Problem to work on: Transcribe, word for word and without additions, each line below from the one containing "The height and" through the one containing "Open Corsair Force", both ends included.

Source data:
• • • •
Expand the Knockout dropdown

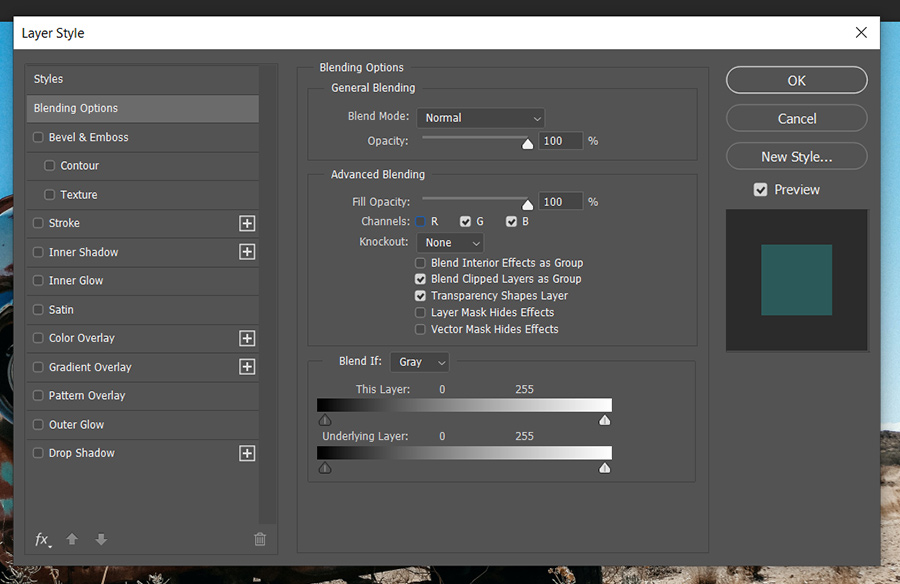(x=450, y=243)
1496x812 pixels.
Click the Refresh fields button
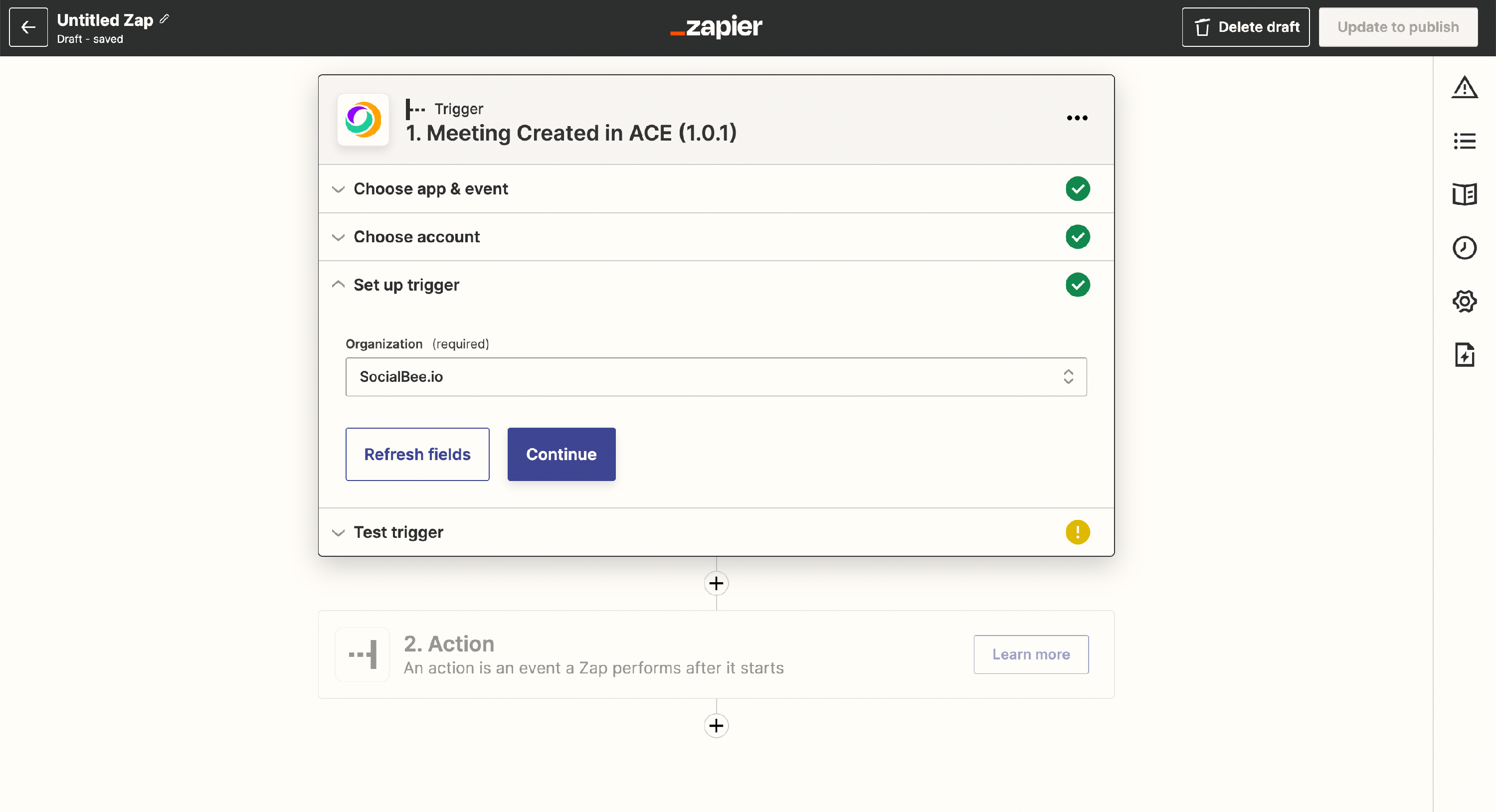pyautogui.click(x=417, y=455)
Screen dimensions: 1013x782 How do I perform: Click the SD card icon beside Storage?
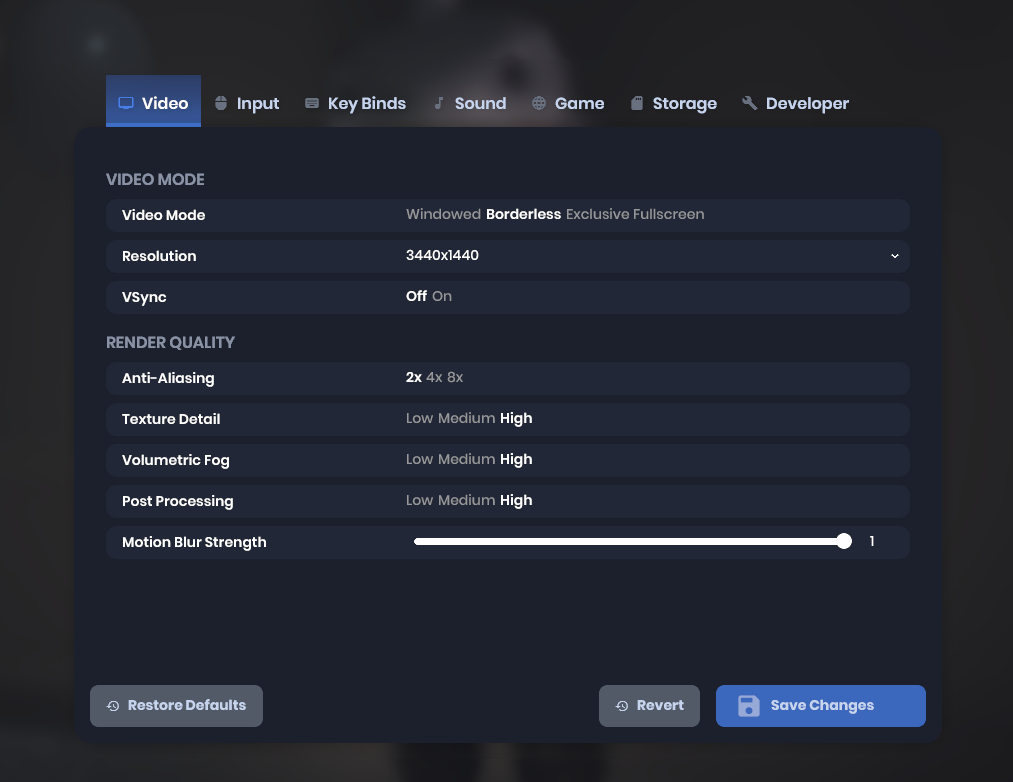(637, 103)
• • • •
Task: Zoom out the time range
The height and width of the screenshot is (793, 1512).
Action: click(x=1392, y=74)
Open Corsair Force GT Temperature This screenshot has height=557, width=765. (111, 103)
• • • •
Task output:
The height and width of the screenshot is (793, 1512).
Action: click(x=1392, y=74)
Open Corsair Force GT Temperature This screenshot has height=557, width=765. (111, 103)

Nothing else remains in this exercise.